CEO Marketability, Employment Opportunities, and Compensation: Evidence from Compensation Peer Citations
Daewoung Choi, David Cicero & Shawn Mobbs
Journal of Financial and Quantitative Analysis, forthcoming

Mandatory disclosure of CEO compensation peers signals potential outside opportunities for the cited CEOs by revealing which companies view them as viable executive candidates. CEOs cited often as compensation peers - especially by larger firms, which represent attractive opportunities - are more likely to leave for better positions or receive compensation increases. Equity-based awards following cites by larger firms have shorter vesting periods, suggesting these CEOs gain negotiating power relative to their boards.
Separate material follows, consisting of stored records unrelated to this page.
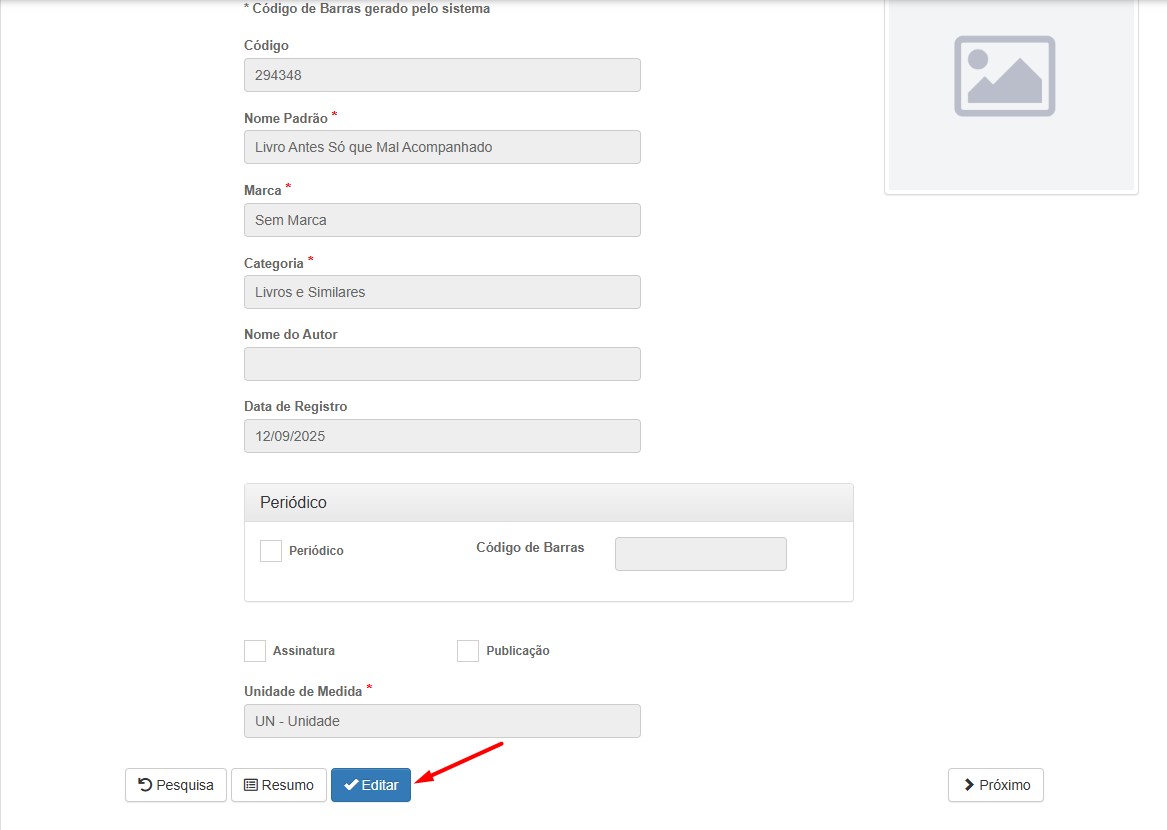Focus the Código de Barras field in Periódico

(x=700, y=554)
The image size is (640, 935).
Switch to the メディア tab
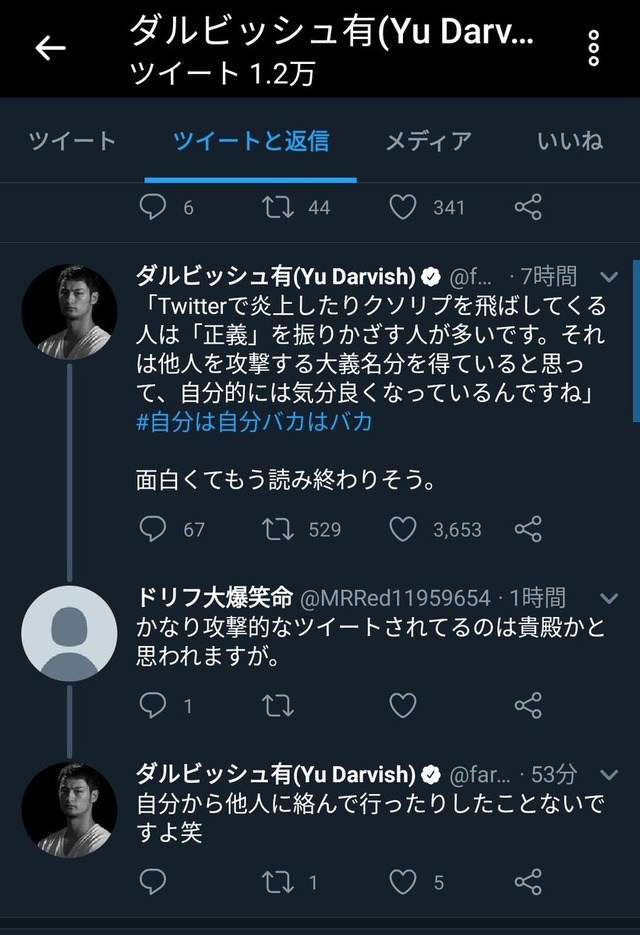pyautogui.click(x=429, y=141)

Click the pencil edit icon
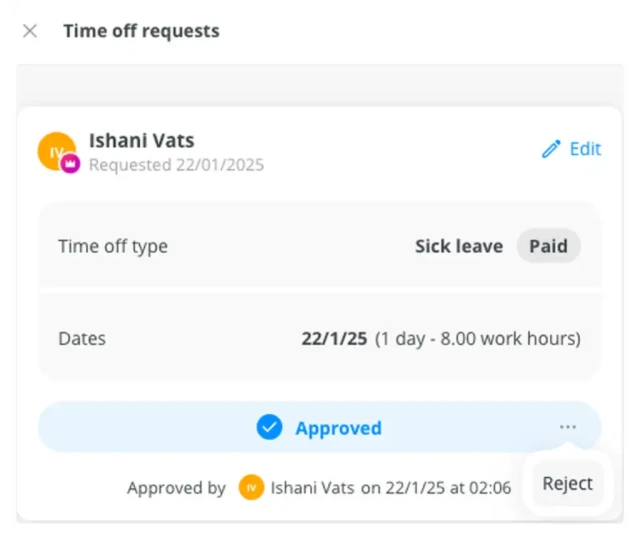pos(551,149)
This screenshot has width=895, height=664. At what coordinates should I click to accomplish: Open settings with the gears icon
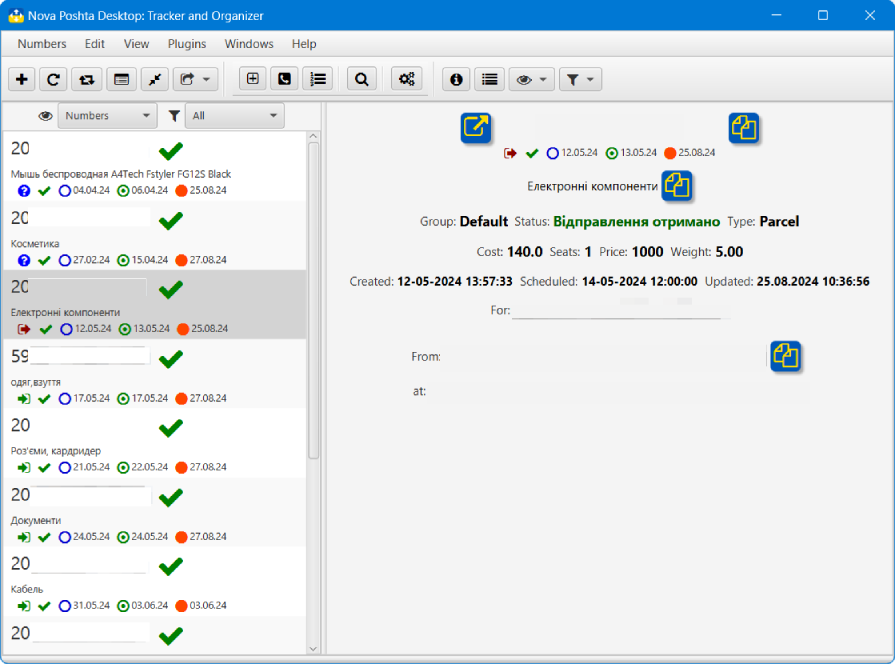pos(406,79)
The disclosure requirement enhanced labor market transparency and led to higher compensation for highly cited CEOs without penalizing less cited CEOs, putting upward pressure on CEO compensation. 
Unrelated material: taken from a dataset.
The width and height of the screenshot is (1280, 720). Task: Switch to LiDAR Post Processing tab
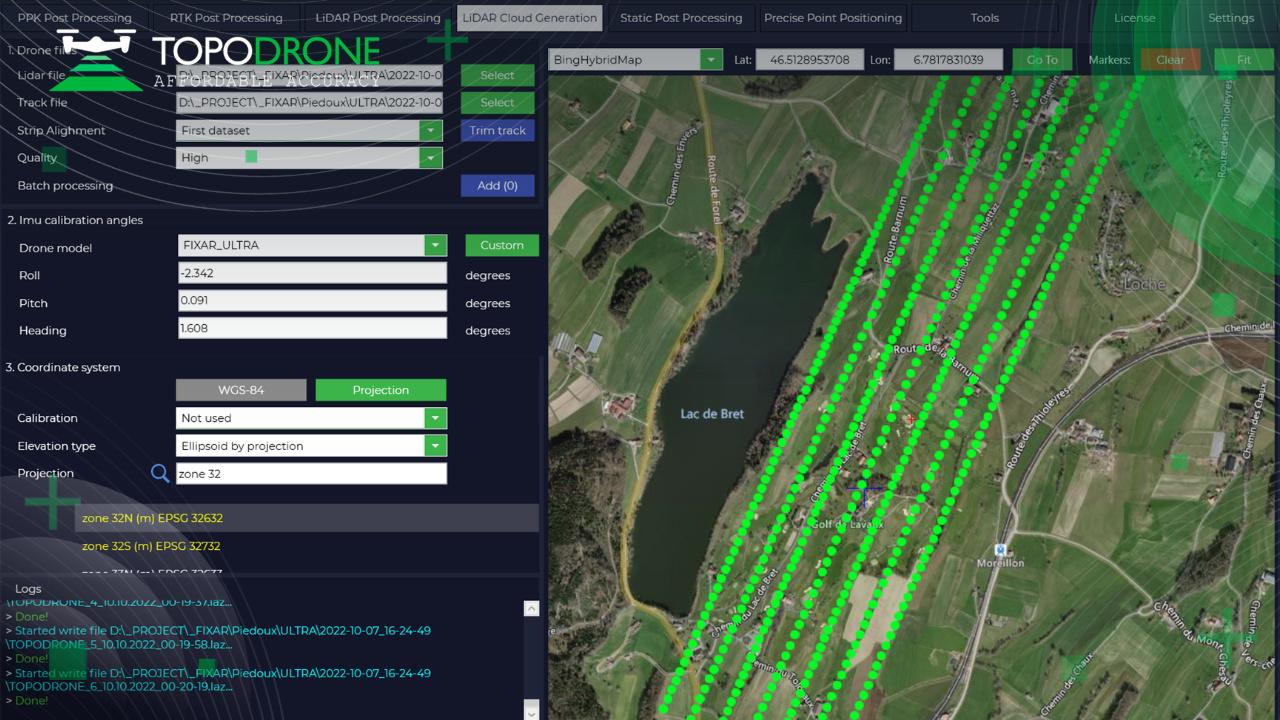pos(377,18)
I only fear when I hear: How media affects insider trading in takeover targets
Mark Aleksanyan et al.
Journal of Empirical Finance, forthcoming

We study how target firm insiders respond to Wall Street Journal articles referring to illegal insider trading in past mergers. Such articles lead to target insider share purchases before bid announcement to drop by 75%. This effect is stronger nearer the bid announcement and increases with article visibility. It remains significant after controlling for public enforcement intensity, but is weakened by the greater potential for profitable trading. Our results suggest insider trading articles temporarily heighten the perception of litigation and reputation risks. Overall, our study indicates that such articles have a meaningful short-term deterrence effect on opportunistic insider trading, and highlights the disciplinary role of the media.
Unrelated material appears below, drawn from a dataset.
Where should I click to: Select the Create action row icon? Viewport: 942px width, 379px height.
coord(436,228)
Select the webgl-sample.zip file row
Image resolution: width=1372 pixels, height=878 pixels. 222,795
Does CEO Succession Planning (Disclosure) Create Shareholder Value?
John McConnell & Qianru Qi
Journal of Financial and Quantitative Analysis, forthcoming

Average cumulative abnormal returns around proxy statements containing "in-depth" disclosures of planning for CEO succession are significantly positive indicating that succession planning is a value-added undertaking. Exploiting a quasi-natural experiment based on a 2009 SEC ruling that induced more succession planning disclosures, we find that succession planning is not value-adding for all firms. Rather, succession planning is value-enhancing for larger, more complex, and more stable firms. Importantly, CEO succession planning appears to be value reducing for smaller, simpler, less stable firms. 

Toward a "Tender Offer" Market for Labor Representation
Aneil Kovvali & Jonathan Macey
Boston College Law Review, forthcoming

American workers are not sharing in the robust growth of the economy. Traditionally, large numbers of workers sought to improve their lot by bargaining collectively through unions. But the strategy does not seem to be working for enough workers. Despite some renewed recent activity, private sector unionization rates remain below 10%, and the unions that are in place have struggled to perform well, either in avoiding scandals or in delivering significant returns to workers in the form of job security or wage growth. This Article proposes a radical fix to the problem of declining unions. Drawing inspiration from corporate governance and its success in delivering financial returns to shareholders, the Article proposes allowing pro-worker investors to offer workers cash upfront for the right to represent them. If an investor succeeds in persuading a majority of workers in a workplace, the investor would be certified as the exclusive bargaining representative for the workers, and would be entitled to a percentage of any wage gains it obtained for the workers through collective bargaining. The resulting market for union representation would deliver cash to workers upfront, allow investors to demonstrate their capacity for delivering concrete results to workers, and attract resources to the cause of improving workers' conditions of employment. The proposal's new methodological approach also provides a lens for a constructive reevaluation of the objectives and tactics of American labor law.